WORK ORDER
Copy every line from the records that holds the word "screenshot".

====== SUPPLIED MATERIAL ======

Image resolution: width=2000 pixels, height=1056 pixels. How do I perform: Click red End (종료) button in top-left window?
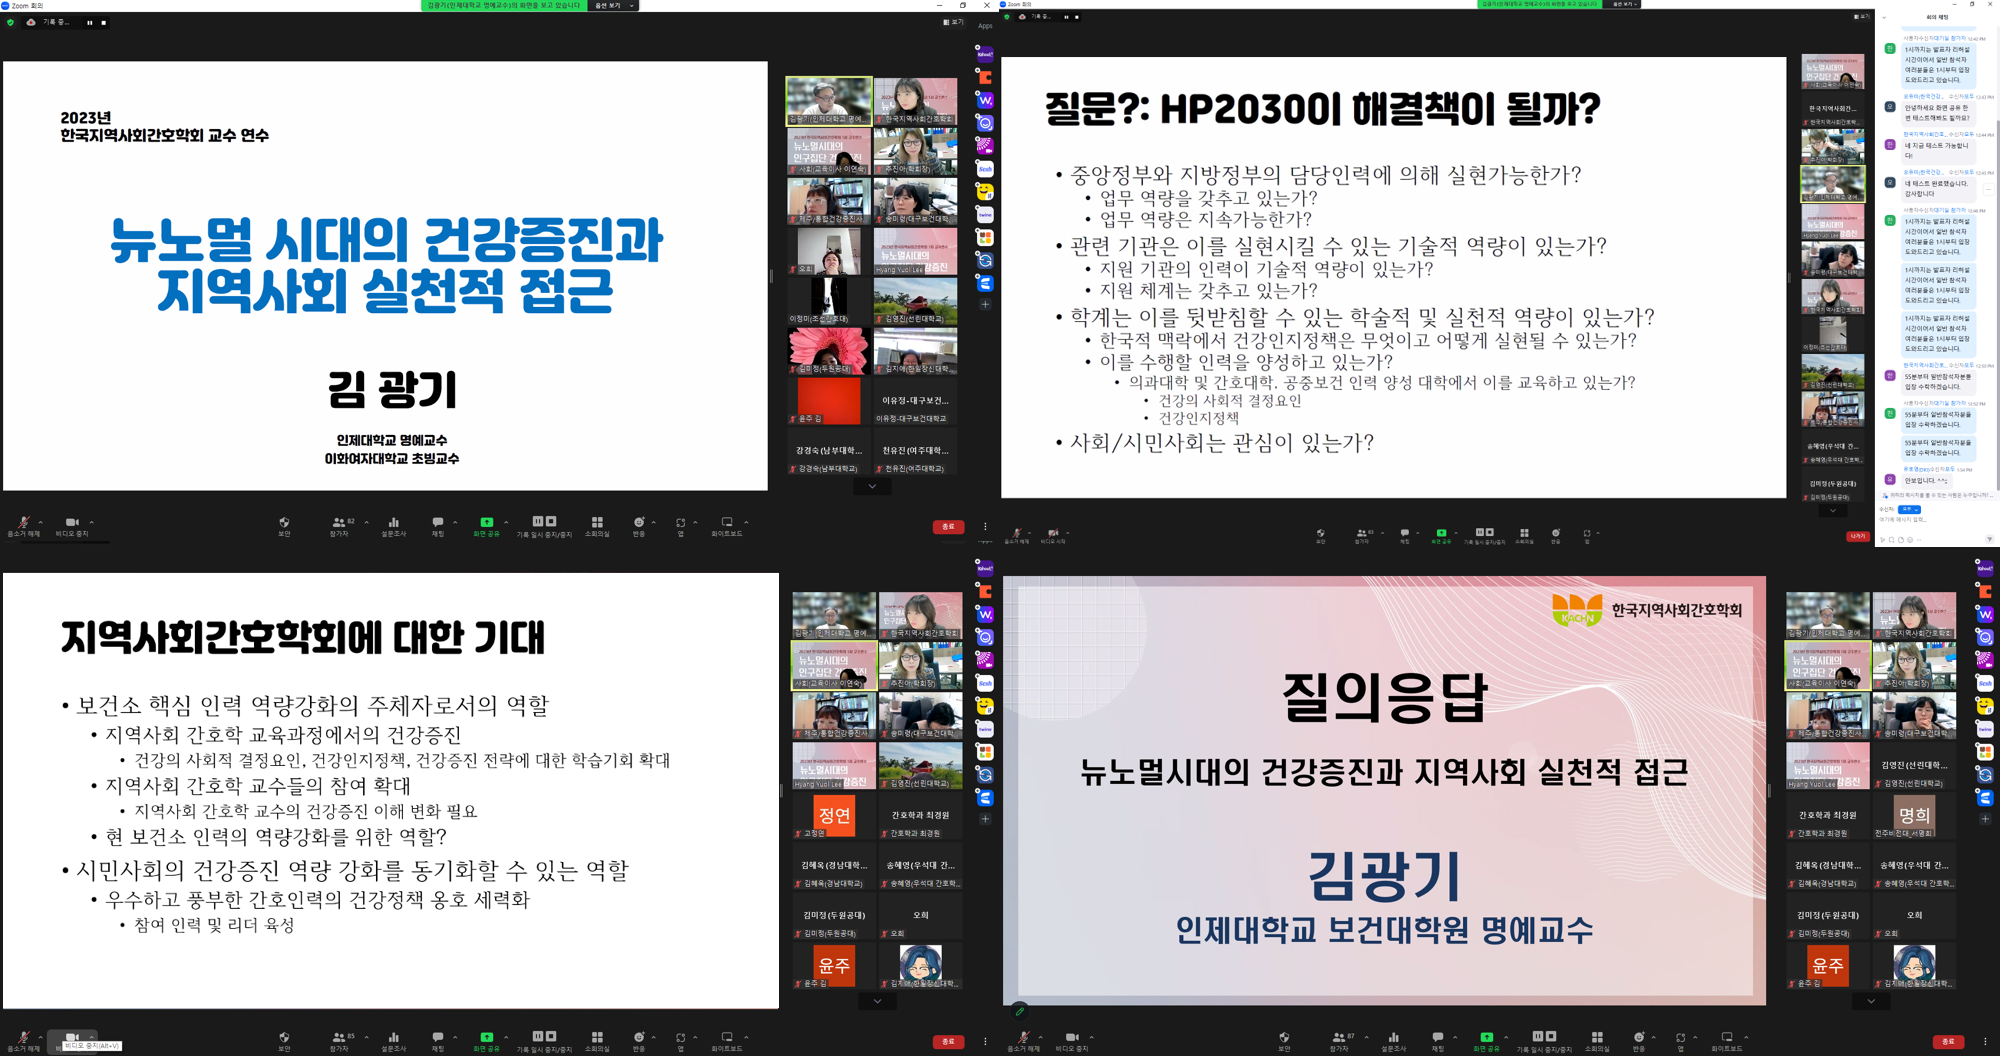point(948,527)
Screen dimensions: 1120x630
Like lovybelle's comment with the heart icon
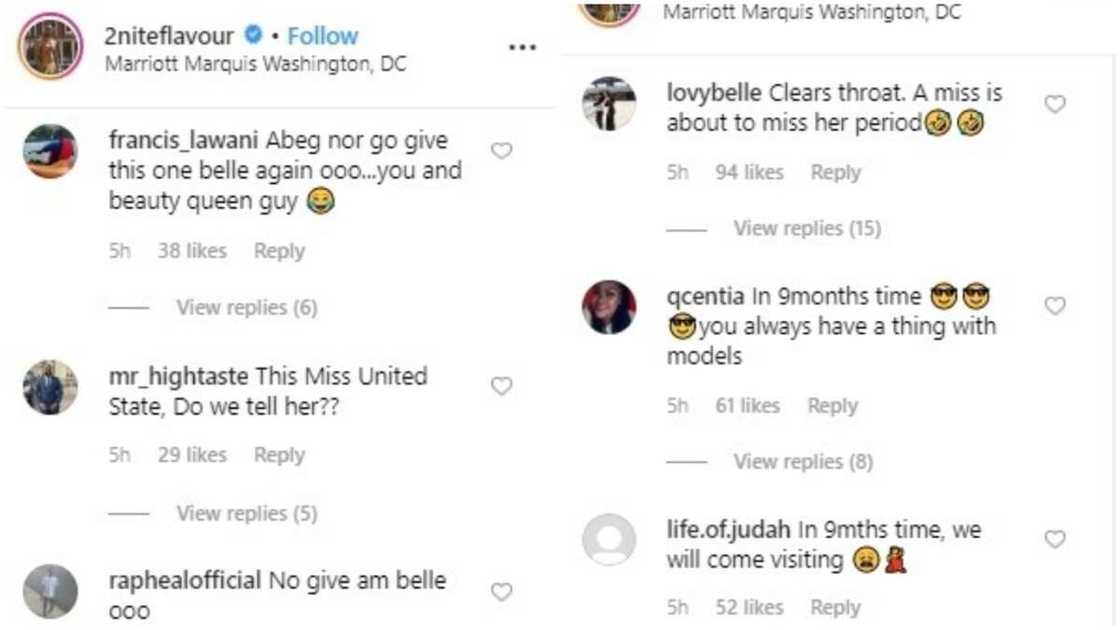tap(1055, 103)
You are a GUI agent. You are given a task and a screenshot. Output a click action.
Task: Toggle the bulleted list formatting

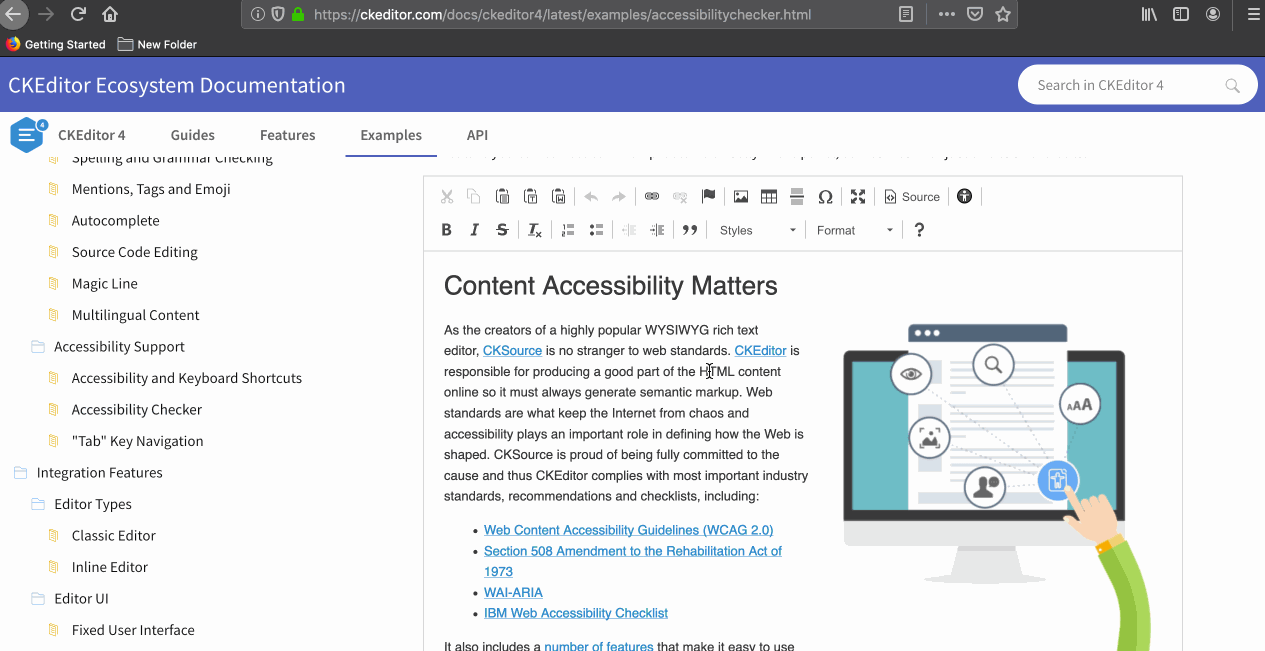click(596, 229)
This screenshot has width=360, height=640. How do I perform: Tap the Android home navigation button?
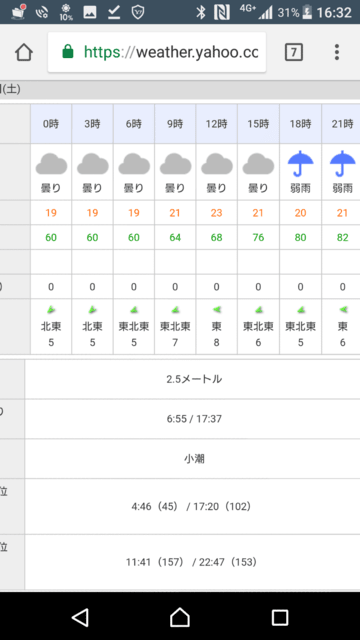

======

RESULT OF THE EXERCISE
You are a GUI agent. You are given a task and a screenshot. Output a click action.
This screenshot has width=360, height=640. How do I perform: Tap the Android home navigation button?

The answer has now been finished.